Mehr Forschung im Kampf gegen Long-Covid und ME/CFS
Berlin: (hib/PK) Die Bundesregierung verspricht sich von einer gezielten Forschung schnellere Erfolge im Kampf gegen Long-Covid und die Myalgische Enzephalomyelitis/Chronisches Fatigue Syndrom (ME/CFS). Zudem gehe es um eine sinnvolle Vernetzung, damit Erkenntnisse zeitnah in die Versorgung der Betroffenen gelangen könnten, heißt es in der Antwort (21/3713) der Bundesregierung auf eine Kleine Anfrage (21/3224) der Grünen-Fraktion.
Im November 2025 habe das Bundesgesundheitsministerium mit dem Bundesforschungsministerium die „Allianz postinfektiöse Erkrankungen: Long COVID und ME/CFS“ gestartet. Die Allianz verfolge das Ziel, Grundlagenforschung und klinische Forschung enger mit der Versorgungsforschung, der Praxis und den Betroffenenorganisationen zu verzahnen. Rasche Fortschritte würden in Diagnostik und Therapie angestrebt.

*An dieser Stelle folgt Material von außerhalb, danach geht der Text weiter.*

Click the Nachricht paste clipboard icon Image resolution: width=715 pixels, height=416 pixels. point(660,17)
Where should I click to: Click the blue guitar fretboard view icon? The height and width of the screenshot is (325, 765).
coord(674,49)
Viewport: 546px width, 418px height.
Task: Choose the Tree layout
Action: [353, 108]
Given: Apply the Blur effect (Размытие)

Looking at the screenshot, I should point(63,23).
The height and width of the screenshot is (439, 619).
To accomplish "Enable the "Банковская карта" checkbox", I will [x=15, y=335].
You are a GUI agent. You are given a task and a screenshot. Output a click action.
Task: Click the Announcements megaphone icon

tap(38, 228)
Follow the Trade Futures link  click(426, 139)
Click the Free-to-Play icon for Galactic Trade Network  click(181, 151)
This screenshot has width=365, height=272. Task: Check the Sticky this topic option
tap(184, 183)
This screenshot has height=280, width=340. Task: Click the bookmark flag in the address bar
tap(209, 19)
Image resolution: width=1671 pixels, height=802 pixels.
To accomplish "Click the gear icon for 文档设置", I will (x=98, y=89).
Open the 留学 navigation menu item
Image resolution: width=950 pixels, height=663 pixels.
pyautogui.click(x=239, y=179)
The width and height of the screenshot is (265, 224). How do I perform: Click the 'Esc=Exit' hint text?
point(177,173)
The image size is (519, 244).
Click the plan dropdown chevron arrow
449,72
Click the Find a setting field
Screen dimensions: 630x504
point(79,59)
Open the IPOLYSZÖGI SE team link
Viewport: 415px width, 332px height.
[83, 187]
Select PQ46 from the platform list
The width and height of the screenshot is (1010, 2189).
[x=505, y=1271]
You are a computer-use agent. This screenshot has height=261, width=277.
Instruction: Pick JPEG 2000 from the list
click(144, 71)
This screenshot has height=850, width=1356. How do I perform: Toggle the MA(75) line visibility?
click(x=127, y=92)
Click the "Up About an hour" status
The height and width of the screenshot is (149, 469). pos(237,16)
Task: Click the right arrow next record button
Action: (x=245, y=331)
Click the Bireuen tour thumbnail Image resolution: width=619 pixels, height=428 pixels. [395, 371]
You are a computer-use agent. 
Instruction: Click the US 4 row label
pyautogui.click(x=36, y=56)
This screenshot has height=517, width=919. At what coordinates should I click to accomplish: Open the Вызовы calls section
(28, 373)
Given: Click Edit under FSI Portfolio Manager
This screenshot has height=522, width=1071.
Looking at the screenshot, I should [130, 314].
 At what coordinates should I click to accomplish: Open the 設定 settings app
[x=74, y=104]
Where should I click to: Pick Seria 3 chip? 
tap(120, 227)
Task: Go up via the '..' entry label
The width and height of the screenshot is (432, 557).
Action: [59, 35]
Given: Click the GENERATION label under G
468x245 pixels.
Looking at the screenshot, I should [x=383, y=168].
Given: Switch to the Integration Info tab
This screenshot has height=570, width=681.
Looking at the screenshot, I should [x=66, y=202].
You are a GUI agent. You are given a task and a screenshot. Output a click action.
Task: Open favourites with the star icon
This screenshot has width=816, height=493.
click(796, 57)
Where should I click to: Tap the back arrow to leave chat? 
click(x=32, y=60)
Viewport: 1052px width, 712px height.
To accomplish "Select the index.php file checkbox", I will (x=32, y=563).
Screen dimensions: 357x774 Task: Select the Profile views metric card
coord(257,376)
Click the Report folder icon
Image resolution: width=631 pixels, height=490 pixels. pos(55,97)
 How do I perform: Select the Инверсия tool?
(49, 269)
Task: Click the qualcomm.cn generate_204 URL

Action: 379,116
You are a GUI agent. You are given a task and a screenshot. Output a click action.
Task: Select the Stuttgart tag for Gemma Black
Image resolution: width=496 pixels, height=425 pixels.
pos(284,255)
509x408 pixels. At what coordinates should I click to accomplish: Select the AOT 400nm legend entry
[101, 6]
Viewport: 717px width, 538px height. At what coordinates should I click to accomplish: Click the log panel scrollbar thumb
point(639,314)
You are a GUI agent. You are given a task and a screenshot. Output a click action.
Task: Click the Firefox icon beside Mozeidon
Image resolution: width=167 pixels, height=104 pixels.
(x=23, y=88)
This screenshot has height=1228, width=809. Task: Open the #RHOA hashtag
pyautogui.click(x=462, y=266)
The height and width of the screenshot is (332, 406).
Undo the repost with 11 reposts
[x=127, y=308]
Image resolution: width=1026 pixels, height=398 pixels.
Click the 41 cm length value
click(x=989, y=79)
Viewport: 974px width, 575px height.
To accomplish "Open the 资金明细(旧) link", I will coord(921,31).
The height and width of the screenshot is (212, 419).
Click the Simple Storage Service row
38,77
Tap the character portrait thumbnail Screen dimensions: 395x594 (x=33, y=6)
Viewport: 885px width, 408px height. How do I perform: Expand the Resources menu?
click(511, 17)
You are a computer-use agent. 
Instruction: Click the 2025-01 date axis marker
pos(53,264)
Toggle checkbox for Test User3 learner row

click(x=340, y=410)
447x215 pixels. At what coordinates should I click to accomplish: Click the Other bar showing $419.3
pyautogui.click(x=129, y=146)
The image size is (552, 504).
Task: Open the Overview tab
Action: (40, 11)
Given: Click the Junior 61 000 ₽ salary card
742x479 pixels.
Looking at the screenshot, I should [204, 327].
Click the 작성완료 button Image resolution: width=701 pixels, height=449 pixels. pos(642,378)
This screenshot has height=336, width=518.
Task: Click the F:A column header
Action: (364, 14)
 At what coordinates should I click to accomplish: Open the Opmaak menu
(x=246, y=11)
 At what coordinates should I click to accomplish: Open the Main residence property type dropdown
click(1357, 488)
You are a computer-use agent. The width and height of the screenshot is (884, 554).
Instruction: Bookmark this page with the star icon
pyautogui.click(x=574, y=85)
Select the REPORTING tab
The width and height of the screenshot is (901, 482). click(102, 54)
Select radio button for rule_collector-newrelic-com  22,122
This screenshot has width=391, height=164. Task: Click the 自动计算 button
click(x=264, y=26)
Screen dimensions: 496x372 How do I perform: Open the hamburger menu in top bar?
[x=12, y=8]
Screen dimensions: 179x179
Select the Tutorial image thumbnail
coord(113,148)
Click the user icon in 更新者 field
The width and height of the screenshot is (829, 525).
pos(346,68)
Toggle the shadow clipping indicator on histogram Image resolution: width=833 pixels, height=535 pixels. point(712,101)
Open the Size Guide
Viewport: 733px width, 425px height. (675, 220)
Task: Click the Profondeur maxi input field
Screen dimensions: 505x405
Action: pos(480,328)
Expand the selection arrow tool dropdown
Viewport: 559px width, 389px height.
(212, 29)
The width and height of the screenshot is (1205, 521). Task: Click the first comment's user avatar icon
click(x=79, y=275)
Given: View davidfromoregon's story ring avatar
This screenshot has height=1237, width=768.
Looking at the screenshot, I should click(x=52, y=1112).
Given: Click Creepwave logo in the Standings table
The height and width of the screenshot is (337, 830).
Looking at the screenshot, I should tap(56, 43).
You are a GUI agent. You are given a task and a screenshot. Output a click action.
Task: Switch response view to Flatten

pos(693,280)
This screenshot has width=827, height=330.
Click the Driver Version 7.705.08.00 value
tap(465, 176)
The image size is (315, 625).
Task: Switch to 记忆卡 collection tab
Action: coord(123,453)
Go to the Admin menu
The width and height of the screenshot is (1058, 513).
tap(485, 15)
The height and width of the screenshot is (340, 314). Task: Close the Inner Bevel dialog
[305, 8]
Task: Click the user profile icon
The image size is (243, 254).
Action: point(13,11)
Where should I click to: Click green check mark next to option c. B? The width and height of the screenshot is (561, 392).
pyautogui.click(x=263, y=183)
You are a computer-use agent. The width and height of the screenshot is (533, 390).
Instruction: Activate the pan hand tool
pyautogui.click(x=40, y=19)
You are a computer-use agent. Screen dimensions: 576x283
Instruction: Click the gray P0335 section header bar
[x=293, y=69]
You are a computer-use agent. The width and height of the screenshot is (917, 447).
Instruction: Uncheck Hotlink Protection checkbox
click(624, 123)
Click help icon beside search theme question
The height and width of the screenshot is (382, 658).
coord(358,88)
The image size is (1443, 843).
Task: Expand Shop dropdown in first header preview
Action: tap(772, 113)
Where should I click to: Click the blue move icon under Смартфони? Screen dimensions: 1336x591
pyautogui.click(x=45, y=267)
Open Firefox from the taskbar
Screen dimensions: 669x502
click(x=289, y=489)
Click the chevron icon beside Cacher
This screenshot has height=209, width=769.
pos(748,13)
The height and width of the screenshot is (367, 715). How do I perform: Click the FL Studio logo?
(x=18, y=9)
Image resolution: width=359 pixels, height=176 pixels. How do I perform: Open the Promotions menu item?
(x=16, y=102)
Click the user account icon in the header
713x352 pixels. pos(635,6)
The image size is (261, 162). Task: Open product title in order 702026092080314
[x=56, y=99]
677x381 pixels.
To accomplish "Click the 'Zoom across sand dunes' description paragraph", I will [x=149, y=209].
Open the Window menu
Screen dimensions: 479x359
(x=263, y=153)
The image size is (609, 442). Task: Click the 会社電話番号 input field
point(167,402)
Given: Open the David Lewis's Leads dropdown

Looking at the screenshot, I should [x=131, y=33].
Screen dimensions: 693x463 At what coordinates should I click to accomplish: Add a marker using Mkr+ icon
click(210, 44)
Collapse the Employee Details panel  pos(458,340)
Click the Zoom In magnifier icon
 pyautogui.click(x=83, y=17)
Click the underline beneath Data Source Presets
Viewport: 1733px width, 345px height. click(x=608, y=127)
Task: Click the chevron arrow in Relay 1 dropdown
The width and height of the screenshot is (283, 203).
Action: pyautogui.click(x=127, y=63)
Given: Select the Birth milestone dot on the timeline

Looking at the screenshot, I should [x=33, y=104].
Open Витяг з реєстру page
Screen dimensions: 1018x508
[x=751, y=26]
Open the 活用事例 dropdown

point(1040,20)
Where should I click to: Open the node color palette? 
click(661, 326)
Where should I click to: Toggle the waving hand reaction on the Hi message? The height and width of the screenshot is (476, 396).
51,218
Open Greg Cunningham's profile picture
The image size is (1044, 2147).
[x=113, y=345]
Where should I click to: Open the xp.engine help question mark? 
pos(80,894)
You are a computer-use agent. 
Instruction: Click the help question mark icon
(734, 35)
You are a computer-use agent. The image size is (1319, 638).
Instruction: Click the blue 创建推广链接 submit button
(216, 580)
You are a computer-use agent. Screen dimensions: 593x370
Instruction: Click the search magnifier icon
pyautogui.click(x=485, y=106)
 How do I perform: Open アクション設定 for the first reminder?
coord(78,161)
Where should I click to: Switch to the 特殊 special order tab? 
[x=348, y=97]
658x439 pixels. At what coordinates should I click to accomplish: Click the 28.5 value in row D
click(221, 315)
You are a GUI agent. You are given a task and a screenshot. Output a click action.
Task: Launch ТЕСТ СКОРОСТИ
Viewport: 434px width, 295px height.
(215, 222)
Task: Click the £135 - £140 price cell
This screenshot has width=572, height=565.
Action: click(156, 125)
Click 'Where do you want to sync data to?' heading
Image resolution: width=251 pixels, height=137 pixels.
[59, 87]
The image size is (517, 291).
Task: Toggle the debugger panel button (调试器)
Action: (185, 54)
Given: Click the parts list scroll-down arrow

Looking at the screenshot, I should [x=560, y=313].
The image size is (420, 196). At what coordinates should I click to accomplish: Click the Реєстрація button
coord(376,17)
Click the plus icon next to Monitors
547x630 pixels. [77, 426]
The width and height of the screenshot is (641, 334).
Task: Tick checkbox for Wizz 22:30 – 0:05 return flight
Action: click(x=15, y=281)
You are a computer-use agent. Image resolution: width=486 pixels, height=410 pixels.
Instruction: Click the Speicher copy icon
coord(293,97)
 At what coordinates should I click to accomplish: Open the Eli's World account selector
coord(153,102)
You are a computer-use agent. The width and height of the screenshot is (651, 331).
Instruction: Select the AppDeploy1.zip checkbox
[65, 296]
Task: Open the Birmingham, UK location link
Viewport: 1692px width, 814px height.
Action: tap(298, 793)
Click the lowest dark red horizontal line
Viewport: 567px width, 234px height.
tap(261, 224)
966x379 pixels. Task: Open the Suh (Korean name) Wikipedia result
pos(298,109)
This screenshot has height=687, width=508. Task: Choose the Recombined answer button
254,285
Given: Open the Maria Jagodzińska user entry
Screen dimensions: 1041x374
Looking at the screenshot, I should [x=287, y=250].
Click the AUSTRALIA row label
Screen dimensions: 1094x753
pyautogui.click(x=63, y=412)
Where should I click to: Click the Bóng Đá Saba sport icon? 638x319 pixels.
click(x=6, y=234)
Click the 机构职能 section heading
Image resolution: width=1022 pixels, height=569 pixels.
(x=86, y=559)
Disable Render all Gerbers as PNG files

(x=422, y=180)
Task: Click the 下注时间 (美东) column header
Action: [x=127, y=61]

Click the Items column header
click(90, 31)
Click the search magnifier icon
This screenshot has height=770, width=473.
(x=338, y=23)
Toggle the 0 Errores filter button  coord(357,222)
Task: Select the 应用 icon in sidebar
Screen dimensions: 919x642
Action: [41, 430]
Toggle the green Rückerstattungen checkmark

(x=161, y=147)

Das Bundesforschungsministerium habe eine „Nationale Dekade gegen Postinfektiöse Erkrankungen“ angekündigt. In dem Zeitraum sollen Mittel in Höhe von 500 Millionen Euro bereitgestellt werden, um den strategischen Aus- und Aufbau der Forschung voranzutreiben und Krankheitsmechanismen zukünftig genauer zu verstehen und verbesserte Diagnostik und Therapieoptionen zu ermöglichen.